-1

I have tried to frame a program in Python which would print out the number of times the provided substring appears as a pattern in a provided string.

Unfortunately, my code isn't the best solution as it might not handle some corner cases. I need a solution two-liner or three-liner code maybe) or a modified version to my code.

I also need some suggestions on code optimization if the provided input string is of length 1000 or more.

Input 1:

"XYZDFXYZXY"

"XYZ"

Output 1:

2

Input 2:

"ABCDCDC"

"CDC"

Output 2:

2

My code:

def pattern(string, sub_str ):
    counter = 0
    len_sub = len(sub_str )
    string, sub_str = string.upper(),sub_str.upper()
    for i in range(len(string)):
        sub_loop = ""
        for j in range(i,i+len_sub):
            try:
                sub_loop+=string[j] 
                if sub_loop == sub_str:
                    counter+=1
            except:
                pass
    return counter

if __name__ == '__main__':
    string = input().strip()
    sub_str = input().strip()
    count= pattern(string, sub_str )
    print(count)
Ricky Rick
  • 61
  • 1
  • 6
  • `print("XYZDFXYZXY".count("XYZ"))` ? – Patrick Artner Aug 13 '20 at 11:53
  • Hi @PatrickArtner.
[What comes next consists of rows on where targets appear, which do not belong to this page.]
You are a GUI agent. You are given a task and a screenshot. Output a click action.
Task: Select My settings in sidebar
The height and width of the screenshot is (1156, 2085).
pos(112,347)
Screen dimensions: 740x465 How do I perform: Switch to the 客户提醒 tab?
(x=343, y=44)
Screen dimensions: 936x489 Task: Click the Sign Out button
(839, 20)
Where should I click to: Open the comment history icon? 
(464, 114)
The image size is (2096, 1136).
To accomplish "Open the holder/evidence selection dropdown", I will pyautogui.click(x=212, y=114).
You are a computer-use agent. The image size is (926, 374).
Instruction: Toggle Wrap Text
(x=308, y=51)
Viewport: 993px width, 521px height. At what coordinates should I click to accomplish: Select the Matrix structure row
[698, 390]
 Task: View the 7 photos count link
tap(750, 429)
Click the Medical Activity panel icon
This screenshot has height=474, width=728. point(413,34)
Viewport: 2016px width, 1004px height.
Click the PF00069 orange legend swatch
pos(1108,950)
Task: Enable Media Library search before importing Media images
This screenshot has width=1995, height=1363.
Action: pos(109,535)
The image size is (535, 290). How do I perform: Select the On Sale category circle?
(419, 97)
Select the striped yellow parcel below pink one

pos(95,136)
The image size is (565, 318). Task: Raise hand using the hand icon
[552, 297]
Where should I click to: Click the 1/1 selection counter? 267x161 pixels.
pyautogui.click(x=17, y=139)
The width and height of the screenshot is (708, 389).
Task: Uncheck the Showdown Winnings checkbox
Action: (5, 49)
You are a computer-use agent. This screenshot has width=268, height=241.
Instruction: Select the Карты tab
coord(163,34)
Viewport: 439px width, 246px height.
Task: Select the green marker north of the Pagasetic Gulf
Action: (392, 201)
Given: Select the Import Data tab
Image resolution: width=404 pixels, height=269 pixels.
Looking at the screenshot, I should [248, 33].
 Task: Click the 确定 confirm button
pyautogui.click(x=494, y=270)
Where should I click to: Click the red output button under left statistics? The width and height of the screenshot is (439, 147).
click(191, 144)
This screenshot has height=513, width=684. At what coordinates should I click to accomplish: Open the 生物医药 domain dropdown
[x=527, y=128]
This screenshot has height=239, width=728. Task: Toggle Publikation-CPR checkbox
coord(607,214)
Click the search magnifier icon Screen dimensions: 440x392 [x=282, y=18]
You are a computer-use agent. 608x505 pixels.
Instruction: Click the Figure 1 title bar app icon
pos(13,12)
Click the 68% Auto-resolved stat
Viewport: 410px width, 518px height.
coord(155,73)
I have mentioned "pattern" in my question. Let's say in a Test case, given input String is "ABCDCDC" and the given input Substring is "CDC". According to your solution which is basically searching for a String not pattern, the output will be 1 but actually the ground value count of "CDC" is 2 – Ricky Rick Aug 13 '20 at 12:03
  • Does this answer your question? [How to find all occurrences of a substring?](https://stackoverflow.com/questions/4664850/how-to-find-all-occurrences-of-a-substring) – shananton Aug 13 '20 at 12:31
  • 1
    @Ricky_Rick if you want to do this with somewhat short code, check out [this answer](https://stackoverflow.com/a/34445090/6508598). If you want it to be fast (O(n) instead of O(n^2)), check out [KMP-algorithm](https://en.wikipedia.org/wiki/Knuth%E2%80%93Morris%E2%80%93Pratt_algorithm). It's relatively easy to understand and there are probably implementations already written in python. – shananton Aug 13 '20 at 12:34
  • @shananton Thank you. This satisfies my demand more than enough. I am also able to find the occurrence of a sub-string. – Ricky Rick Aug 13 '20 at 12:52

3 Answers3

3

For overlapping patterns:

For overlapping cases we will use regex's Positive Lookahead (?=):

sub_str = "CDC"
string = "ABCDCDC"
len(re.findall(f"(?=({sub_str}))", string))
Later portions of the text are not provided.